Some things take a bit getting used to. The trackball is one thing. I’ve never really understood the need for two pointing devices on the same device, especially on a touch phone. Compaq once made an Ipaq that had touch screen and a tiny track pad right below it. What’s up with that?

The trackball is only usable for editing text, and … yup, that’s about it. For scrolling it’s hopeless, as you have to make too much effort to scroll anywhere at all. No games seem to make use of it, which is a pity.

Screen rotation is a dog. I flip the iPhone, it lags for 1-2 seconds and animates the screen rotation and is then ready. Android greys out the screen and lags for 2-4 seconds and suddenly pops up the rotated screen. Here’s room for improvement.

The HTC Magic has a YouTube application. This seems a key selling point for phones. Back in the day the smart ass question was “but can it make me a cup of coffee?” and the answer was no. Today the question is “can I watch someone act stupid on the internet?” and the answer has to be yes for the product to sell. Both on the iPhone and HTC Magic I found YouTube loading times to be so bothersome I gave up on it altogether.

Verdict

The low-down – I only mention the positive advantages one device has over the other.

HTC Magic

Open-source operating system – read that as “incredible tinkering potential”
Exchangeable battery – expect a bigger one from someone in China to be available
Auto-focus camera
Great GPS and digital compass
USB plug for syncing and recharging – which seems everyone is agreeing upon USB for charging phones in Europe, this is the “older” plug though
Real background applications
Uncensored on-line application market with loads of applications that are updated on a daily basis

Apple iPhone 3G

Mini jack for earphones – hooray Apple. A standard mini jack
Verified on-line application market with loads of applications that actually work. They might suck, but they probably work
Silky smooth touch – this is probably just a matter of time until the software on the Android platform catches up though

Conclusions

The winner? Well, I gave the iPhone to my wife. Enough said, the iPhone is still great, but there’s a new sheriff in town. “What, with all the problems you mentioned?” Sure – my iPhone had probably a similar amount of problems, just different ones (charger systen changed from earlier models, can’t work without iTunes, browser crashes all the time – don’t get me started …).

So what is the problem with the iPhoneOS?
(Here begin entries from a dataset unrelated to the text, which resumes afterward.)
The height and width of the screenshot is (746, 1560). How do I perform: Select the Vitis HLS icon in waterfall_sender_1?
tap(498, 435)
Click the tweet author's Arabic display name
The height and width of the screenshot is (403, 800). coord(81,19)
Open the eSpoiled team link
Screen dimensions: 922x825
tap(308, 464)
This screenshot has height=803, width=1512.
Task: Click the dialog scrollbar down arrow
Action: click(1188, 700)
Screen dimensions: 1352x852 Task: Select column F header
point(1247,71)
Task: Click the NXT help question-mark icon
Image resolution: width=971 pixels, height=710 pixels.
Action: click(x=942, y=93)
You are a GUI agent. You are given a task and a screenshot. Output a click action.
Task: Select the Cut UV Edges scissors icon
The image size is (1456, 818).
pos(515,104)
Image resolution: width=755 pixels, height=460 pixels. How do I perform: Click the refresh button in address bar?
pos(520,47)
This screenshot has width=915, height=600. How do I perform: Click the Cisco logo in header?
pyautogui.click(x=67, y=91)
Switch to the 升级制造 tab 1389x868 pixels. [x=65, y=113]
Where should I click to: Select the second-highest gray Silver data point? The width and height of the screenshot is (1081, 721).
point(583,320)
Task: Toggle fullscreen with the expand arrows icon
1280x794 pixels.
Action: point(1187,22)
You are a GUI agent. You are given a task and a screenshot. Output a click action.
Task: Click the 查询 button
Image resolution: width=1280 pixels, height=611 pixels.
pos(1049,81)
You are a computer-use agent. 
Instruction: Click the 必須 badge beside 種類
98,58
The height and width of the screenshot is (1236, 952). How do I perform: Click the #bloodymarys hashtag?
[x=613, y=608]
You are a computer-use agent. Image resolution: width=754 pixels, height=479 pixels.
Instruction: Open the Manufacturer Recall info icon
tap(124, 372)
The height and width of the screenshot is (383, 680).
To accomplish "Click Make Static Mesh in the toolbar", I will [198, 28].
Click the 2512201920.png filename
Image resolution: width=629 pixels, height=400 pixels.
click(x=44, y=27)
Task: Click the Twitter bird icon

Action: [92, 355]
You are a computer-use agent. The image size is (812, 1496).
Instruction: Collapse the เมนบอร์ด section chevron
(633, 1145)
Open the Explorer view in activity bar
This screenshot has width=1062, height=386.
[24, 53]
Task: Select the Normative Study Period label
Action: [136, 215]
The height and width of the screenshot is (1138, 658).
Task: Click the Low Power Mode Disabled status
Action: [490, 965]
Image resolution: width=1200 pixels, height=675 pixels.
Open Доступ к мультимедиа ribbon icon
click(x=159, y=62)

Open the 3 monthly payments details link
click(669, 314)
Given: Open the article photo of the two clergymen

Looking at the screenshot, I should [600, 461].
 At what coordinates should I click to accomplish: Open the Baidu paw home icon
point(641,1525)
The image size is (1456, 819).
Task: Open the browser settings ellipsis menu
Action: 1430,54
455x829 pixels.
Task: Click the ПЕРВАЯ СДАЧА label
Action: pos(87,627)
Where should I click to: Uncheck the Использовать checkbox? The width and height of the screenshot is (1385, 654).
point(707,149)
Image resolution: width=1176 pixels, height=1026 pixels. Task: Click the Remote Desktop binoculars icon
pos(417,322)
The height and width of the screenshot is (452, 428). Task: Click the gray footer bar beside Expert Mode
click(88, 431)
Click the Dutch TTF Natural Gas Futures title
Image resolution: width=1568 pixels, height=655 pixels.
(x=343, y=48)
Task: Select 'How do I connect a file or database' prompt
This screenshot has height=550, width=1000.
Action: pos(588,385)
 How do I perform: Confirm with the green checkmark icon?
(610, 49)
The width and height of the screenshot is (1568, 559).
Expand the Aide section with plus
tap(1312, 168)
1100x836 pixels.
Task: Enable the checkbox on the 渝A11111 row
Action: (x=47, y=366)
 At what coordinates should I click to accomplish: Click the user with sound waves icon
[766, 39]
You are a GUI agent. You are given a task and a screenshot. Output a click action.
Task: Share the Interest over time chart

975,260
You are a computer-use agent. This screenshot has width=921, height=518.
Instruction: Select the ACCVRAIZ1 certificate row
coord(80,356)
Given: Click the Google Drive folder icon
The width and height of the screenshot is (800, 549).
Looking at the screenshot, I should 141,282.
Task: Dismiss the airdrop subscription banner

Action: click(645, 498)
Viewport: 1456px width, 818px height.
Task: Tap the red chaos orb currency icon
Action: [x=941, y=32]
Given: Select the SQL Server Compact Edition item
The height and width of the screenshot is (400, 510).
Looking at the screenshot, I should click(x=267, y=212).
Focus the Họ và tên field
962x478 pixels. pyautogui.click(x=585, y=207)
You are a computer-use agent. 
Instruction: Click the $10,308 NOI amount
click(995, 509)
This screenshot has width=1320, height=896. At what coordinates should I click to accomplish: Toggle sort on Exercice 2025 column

Lets face it, the software has been lacking enormously some basic functionality until the iPhone OS 3.0, which just got released. Honestly Apple, do you really want us to applaud you that you finally got MMS working? Cut and paste? A2DP? But you got there – eventually.

But you’re such cheapskates. Why aren’t you offering the MMS functionality to early adopters, even though the hardware obviously can handle it – MMS is just a specially formatted SMS and an application that loads the contents from the web. The same goes for recording video, voice dialing etc. This is just plain stupid. You’re not selling a single 3GS to an existing 3G user because of that – the 3G users that are upgrading to 3GS would have done it no matter what – they always want the latest. By letting the earlier models have less value, you’re just give the competition an opportunity to steal a customer.

Android is a safe sandbox, any everything you install has to ask permission to access you phonebook, make calles, connect to the internet etc. If an application misbehaves, the masses on the internet will notice, and the application will get bashed to pieces on the market. Pretty clever move, Google. (Unless you root it, and then it’s your own problem). Also Apple has put themselves in a corner where they can only lose – if they deny an application to their appstore, they get criticized. If they allow one, and it gets judged as morally unacceptable by the masses, they get criticized for allowing it in the first place. But they are making a truckload of money out of it, and I guest that counts too.

What did HTC and Google keep from the existing G1 users that were the early adopters of the Android platform? Nothing. Nada. Zilch. Take notes, Apple. Let’s see how long that lasts, though.